_WORK REQUEST_.
Using the records below, repeat exactly the lines from the one holding "Click Give Up" through the one holding "Tap the red", both ends included, and no others.

DATA RECORDS section start

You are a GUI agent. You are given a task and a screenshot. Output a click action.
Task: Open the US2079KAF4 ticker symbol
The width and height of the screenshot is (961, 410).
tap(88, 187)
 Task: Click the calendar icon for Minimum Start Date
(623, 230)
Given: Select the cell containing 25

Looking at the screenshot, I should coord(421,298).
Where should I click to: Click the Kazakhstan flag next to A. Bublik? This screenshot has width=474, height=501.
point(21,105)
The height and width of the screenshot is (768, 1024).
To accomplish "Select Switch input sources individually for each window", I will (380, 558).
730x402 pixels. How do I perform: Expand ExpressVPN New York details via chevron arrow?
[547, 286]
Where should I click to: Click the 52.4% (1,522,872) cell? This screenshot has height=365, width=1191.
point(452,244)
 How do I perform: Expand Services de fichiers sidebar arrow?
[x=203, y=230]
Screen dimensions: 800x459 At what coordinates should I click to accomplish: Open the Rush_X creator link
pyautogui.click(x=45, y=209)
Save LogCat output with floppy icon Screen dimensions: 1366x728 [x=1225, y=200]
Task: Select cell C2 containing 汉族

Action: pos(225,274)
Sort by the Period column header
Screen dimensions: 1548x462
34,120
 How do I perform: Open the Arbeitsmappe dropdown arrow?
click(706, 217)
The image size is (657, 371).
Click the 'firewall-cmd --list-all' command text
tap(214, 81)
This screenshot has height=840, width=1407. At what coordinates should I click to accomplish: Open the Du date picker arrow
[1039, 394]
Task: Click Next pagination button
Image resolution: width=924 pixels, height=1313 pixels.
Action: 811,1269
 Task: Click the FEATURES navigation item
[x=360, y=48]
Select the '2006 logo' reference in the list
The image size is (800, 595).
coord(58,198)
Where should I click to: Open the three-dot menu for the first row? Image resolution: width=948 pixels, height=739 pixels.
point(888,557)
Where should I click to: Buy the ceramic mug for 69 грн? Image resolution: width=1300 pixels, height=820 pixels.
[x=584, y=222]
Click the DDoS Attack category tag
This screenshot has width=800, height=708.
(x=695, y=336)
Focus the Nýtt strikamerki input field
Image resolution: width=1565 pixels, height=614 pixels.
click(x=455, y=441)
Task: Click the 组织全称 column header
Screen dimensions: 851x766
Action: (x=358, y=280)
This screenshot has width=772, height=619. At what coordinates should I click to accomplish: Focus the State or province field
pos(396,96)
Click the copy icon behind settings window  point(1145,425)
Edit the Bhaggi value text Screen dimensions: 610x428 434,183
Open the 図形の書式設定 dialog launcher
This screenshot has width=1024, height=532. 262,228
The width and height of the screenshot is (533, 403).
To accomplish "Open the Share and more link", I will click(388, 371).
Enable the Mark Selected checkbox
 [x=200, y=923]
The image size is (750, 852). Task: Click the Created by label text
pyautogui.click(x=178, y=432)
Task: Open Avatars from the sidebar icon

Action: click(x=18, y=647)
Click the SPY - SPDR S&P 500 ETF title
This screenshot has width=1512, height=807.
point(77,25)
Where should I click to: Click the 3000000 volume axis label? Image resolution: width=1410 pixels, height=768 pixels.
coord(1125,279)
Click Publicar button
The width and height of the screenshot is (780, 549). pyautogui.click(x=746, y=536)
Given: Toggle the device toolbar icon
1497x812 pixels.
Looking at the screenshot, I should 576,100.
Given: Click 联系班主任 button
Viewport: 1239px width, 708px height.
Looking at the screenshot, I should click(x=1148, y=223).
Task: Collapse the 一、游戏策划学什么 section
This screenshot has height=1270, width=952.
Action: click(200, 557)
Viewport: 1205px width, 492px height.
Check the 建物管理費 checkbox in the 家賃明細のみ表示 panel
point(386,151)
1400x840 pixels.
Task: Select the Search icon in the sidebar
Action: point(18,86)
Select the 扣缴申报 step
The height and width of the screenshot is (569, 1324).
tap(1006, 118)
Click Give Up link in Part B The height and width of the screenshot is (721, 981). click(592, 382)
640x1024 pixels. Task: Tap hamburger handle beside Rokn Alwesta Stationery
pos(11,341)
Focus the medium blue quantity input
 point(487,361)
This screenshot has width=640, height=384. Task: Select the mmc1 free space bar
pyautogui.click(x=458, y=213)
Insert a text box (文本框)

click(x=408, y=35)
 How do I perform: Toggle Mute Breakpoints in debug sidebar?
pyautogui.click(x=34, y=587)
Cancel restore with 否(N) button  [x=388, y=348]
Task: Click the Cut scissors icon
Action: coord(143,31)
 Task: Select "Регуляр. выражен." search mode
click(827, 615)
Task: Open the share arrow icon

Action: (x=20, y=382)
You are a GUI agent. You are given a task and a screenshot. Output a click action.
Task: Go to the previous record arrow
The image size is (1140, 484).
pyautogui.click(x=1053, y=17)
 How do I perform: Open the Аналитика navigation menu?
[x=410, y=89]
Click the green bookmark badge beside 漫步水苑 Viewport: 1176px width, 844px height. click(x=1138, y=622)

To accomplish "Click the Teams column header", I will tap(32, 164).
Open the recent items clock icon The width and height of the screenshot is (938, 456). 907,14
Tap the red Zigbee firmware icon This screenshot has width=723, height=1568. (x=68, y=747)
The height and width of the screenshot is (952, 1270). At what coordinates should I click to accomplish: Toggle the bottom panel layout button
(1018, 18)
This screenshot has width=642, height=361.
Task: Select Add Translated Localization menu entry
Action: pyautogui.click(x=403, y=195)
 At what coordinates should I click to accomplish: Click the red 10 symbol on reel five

DATA RECORDS section end

_RESPONSE TO THIS TASK_.
Click Give Up link in Part B The height and width of the screenshot is (721, 981). click(592, 382)
640x1024 pixels. Task: Tap hamburger handle beside Rokn Alwesta Stationery
pos(11,341)
Focus the medium blue quantity input
 point(487,361)
This screenshot has width=640, height=384. Task: Select the mmc1 free space bar
pyautogui.click(x=458, y=213)
Insert a text box (文本框)

click(x=408, y=35)
 How do I perform: Toggle Mute Breakpoints in debug sidebar?
pyautogui.click(x=34, y=587)
Cancel restore with 否(N) button  [x=388, y=348]
Task: Click the Cut scissors icon
Action: coord(143,31)
 Task: Select "Регуляр. выражен." search mode
click(827, 615)
Task: Open the share arrow icon

Action: (x=20, y=382)
You are a GUI agent. You are given a task and a screenshot. Output a click action.
Task: Go to the previous record arrow
The image size is (1140, 484).
pyautogui.click(x=1053, y=17)
 How do I perform: Open the Аналитика navigation menu?
[x=410, y=89]
Click the green bookmark badge beside 漫步水苑 Viewport: 1176px width, 844px height. click(x=1138, y=622)

To accomplish "Click the Teams column header", I will tap(32, 164).
Open the recent items clock icon The width and height of the screenshot is (938, 456). 907,14
Tap the red Zigbee firmware icon This screenshot has width=723, height=1568. (x=68, y=747)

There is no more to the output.